Después de un mes y medio sin sesiones de control al Gobierno y tras el letargo que imponen las fiestas navideñas, se ve que algunos diputados tenían ganas de bronca. Porque pasan los años, pero ese espíritu marrullero permanece inalterable en muchas señorías. El martes, la ministra de Sanidad, Carolina Darias, tuvo que interrumpir su intervención en el Senado porque un puñado de senadores le impedían hilar su discurso con el sosiego requerido. Hoy la bulla se ha trasladado al Congreso. Y en varias ocasiones ha alcanzado tal nivel de decibelios que la presidenta de la Cámara ha tenido que llamar al orden a algunos parlamentarios advirtiéndoles, como si fuesen niños malcriados, de que el grito se identificaba incluso amortiguado y disimulado por una mascarilla.

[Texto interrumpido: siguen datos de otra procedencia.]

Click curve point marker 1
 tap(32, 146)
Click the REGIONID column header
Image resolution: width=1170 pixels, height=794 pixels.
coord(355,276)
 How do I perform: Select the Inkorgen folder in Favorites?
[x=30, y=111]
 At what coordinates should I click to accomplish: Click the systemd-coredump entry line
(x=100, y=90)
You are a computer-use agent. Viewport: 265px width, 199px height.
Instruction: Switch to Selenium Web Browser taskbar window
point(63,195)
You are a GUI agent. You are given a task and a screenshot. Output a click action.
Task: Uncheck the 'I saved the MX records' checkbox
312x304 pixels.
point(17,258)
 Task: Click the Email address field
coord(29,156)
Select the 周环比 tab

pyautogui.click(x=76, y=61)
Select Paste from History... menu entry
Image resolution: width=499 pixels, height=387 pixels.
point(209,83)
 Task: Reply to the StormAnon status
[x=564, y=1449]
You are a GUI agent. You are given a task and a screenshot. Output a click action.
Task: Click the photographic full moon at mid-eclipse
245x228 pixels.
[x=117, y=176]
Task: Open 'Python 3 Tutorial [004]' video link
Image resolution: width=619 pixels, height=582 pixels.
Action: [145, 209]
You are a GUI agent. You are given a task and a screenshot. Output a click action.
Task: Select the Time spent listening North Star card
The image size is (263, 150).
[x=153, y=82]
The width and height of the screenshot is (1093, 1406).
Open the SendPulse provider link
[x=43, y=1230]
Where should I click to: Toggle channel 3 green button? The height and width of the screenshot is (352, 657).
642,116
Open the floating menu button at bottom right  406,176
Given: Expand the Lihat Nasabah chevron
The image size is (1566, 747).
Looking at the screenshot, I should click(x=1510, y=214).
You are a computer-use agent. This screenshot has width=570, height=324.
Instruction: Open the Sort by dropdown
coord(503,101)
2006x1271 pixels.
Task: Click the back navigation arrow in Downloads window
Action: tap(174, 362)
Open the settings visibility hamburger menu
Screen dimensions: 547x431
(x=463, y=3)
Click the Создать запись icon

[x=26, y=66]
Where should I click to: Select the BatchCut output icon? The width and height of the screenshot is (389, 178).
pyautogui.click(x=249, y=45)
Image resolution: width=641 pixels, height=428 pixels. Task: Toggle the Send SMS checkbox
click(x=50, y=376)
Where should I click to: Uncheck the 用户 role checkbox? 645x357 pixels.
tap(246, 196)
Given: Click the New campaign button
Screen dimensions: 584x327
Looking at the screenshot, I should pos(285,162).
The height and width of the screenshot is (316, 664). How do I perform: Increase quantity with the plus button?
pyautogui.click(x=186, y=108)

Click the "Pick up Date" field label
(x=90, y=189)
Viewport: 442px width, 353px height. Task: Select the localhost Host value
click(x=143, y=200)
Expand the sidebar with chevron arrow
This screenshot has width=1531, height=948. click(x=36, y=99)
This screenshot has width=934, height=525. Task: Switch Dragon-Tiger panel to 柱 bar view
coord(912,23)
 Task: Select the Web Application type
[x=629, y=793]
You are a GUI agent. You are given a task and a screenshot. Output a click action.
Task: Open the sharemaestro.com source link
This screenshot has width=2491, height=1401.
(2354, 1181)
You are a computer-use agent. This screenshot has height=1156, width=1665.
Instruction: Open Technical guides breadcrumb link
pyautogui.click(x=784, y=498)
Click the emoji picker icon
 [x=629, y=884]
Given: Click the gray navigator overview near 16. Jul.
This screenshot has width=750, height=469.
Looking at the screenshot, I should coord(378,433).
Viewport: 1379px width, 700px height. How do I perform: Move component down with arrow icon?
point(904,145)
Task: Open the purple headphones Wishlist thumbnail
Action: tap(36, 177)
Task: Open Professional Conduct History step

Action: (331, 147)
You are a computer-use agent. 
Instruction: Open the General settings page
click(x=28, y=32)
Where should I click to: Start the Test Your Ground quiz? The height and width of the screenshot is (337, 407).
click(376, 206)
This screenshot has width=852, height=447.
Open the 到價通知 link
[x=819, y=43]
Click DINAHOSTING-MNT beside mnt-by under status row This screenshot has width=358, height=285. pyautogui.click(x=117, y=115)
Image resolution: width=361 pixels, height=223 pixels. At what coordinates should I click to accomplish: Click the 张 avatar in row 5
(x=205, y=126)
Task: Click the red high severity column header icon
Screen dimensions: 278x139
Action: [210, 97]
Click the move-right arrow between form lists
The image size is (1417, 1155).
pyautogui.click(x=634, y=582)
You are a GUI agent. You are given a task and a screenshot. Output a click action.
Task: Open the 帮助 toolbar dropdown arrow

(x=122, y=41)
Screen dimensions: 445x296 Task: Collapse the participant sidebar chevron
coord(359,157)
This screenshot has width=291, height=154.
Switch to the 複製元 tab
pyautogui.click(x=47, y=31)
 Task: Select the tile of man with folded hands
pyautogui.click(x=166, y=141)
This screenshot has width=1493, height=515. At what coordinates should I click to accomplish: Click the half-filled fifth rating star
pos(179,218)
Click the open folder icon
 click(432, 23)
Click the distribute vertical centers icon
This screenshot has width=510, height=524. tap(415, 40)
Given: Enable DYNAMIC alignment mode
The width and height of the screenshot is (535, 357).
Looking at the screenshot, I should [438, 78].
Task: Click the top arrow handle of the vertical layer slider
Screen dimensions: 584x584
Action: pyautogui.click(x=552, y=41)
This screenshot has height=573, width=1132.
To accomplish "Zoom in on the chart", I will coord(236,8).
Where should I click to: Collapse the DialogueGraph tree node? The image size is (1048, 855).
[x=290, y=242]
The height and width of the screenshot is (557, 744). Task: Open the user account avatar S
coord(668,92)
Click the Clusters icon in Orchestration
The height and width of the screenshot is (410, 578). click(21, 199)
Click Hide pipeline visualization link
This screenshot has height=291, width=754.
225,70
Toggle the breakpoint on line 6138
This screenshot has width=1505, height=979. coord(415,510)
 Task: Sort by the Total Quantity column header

Siempre me he planteado qué harán personas tan principales cuando vuelvan a casa y tengan que apagar el Telediario para no delatarse, para que sus hijos no puedan documentar la doble personalidad de esos progenitores tan cariñosos de puertas para dentro. No se me ocurre cómo podrán explicar después a sus hijos, no ya lo que es la democracia, sino lo que es la buena educación, que exige obedecer a la maestra y respetar al compañero, aunque sea rival, no hablar cuando a uno no le corresponde, no interrumpir a quien está en el uso de la palabra, preguntar lo que debes cuando debas y responder a lo que te preguntan cuando corresponda, y, sobre todo, no hacer uso de la mentira, el grito o el insulto como herramientas para defender tus argumentos.
Son sencillas pautas que nos hemos dado tras siglos de civilización para sostener la convivencia y posibilitar el diálogo. Normas que deberían seguir nuestras señorías no sólo por el debido respeto a los demás, por supuesto, sino sobre todo por respeto a sí mismos, a lo que representan y a quienes representan. Porque si no se respetan a sí mismos, cómo los vamos a respetar. Y van mal, muy mal en este empeño. Es una auténtica vergüenza contemplar cómo semana tras semana convierten el parlamento en una asamblea de groseros maleducados con corbata. Una pandemia para la que no se vislumbran vacunas.